Qué entregar :: Copia del relato sobre el barrio Catalinas el fragmento que empieza en "sábado, 27 de" y llega hasta "algunos, vuelven otros.", con estas últimas palabras incluidas.

Texto ::
◇ ◇ ◇

“Decídase, señor escritor, y una vez, al menos, sea usted la flor que huele en vez de ser el cronista del aroma. Poca gracia tiene escribir lo que se vive. El desafío está en vivir lo que se escribe” Eduardo Galeano

sábado, 27 de junio de 2009

Esa mañana en el barrio

A mi vecina Teresa y,
con ella, a todos los que alguna
vez pasaron por Catalinas.

Un nuevo día en Catalinas y el verde, hoy también, predomina en el barrio. Los árboles, el pasto, las plantas, brillan más con el sol radiante de sábado por la mañana. Salen algunos, vuelven otros.
Yo volvía de una noche que por tan larga se hizo día y ella se estaba yendo. Nos quedamos hablando -de temas de ascensor- en el pasillo. Después de un tiempo de conversar y de escuchar quejas de vecinos, decidimos cerrar la puerta de ascensor y hablar más tranquilos. Nos paramos al lado del ventanal del pasillo y Teresa me empezó a decir los nombres de los árboles del jardín: tilos, ceibos, jacarandaes, palos borrachos. Siempre encontraba tema de qué hablar y ese día me encontró con ganas de escuchar. Me describía las características de cada árbol, que desde un quinto piso se distinguen bien. Se quedó con ganas de describirme alguno más, me agarró de la mano y me llevó lento pero con ganas hacia el otro extremo del pasillo. Me mostró varios más, que desde la otra ventana no podíamos ver. “¿Ves ese? Es el más alto del barrio, llega hasta el décimo”. Yo casi no hablo. Ella habla mucho, repite las cosas varias veces. Luego, se queda en silencio un tiempo, como hablando por los ojos, mirándome fijo, esperando algo qué no supe darle o contestarle. “Vamos a tomar unos mates a casa”, me dice.

◇ ◇ ◇

Material proporcionado ::
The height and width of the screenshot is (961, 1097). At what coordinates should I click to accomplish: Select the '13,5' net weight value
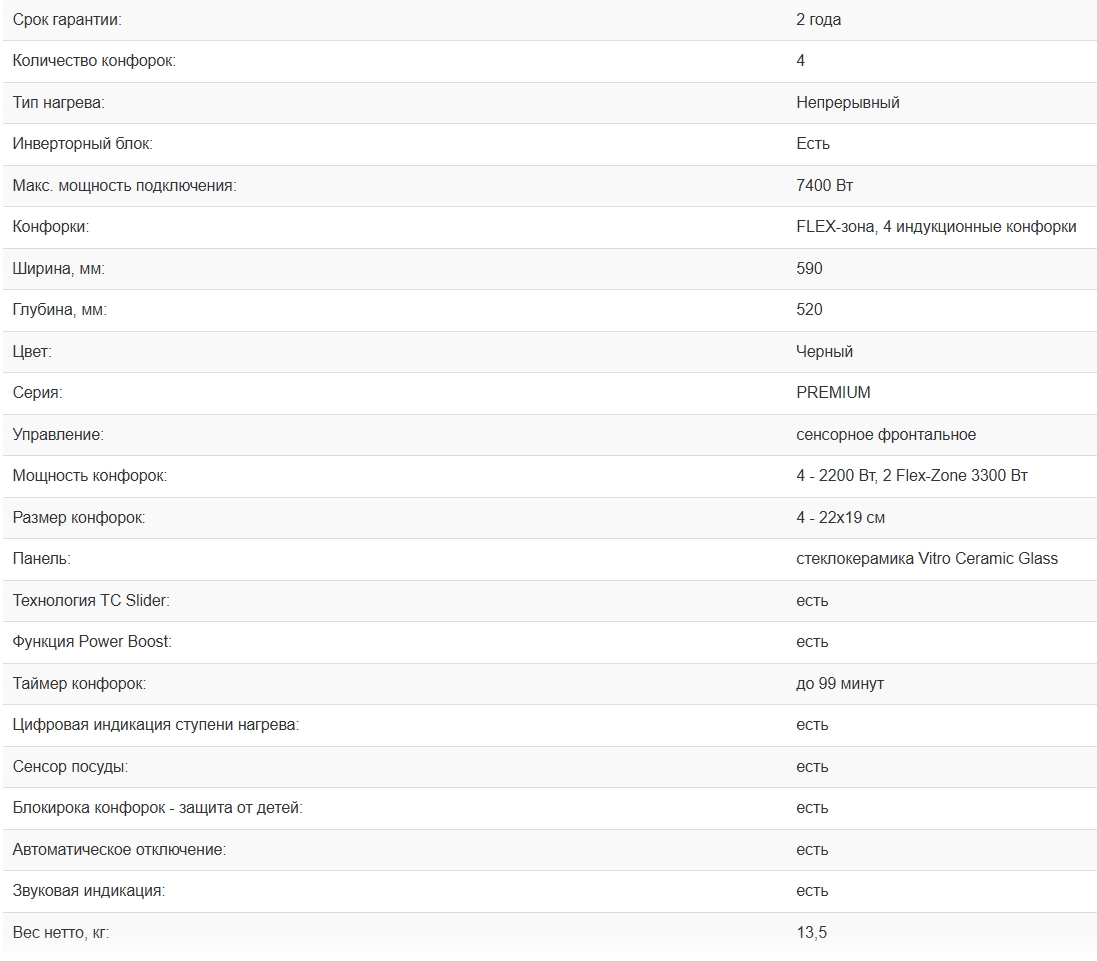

◇ ◇ ◇

Respuesta correcta ::
sábado, 27 de junio de 2009

Esa mañana en el barrio

A mi vecina Teresa y,
con ella, a todos los que alguna
vez pasaron por Catalinas.

Un nuevo día en Catalinas y el verde, hoy también, predomina en el barrio. Los árboles, el pasto, las plantas, brillan más con el sol radiante de sábado por la mañana. Salen algunos, vuelven otros.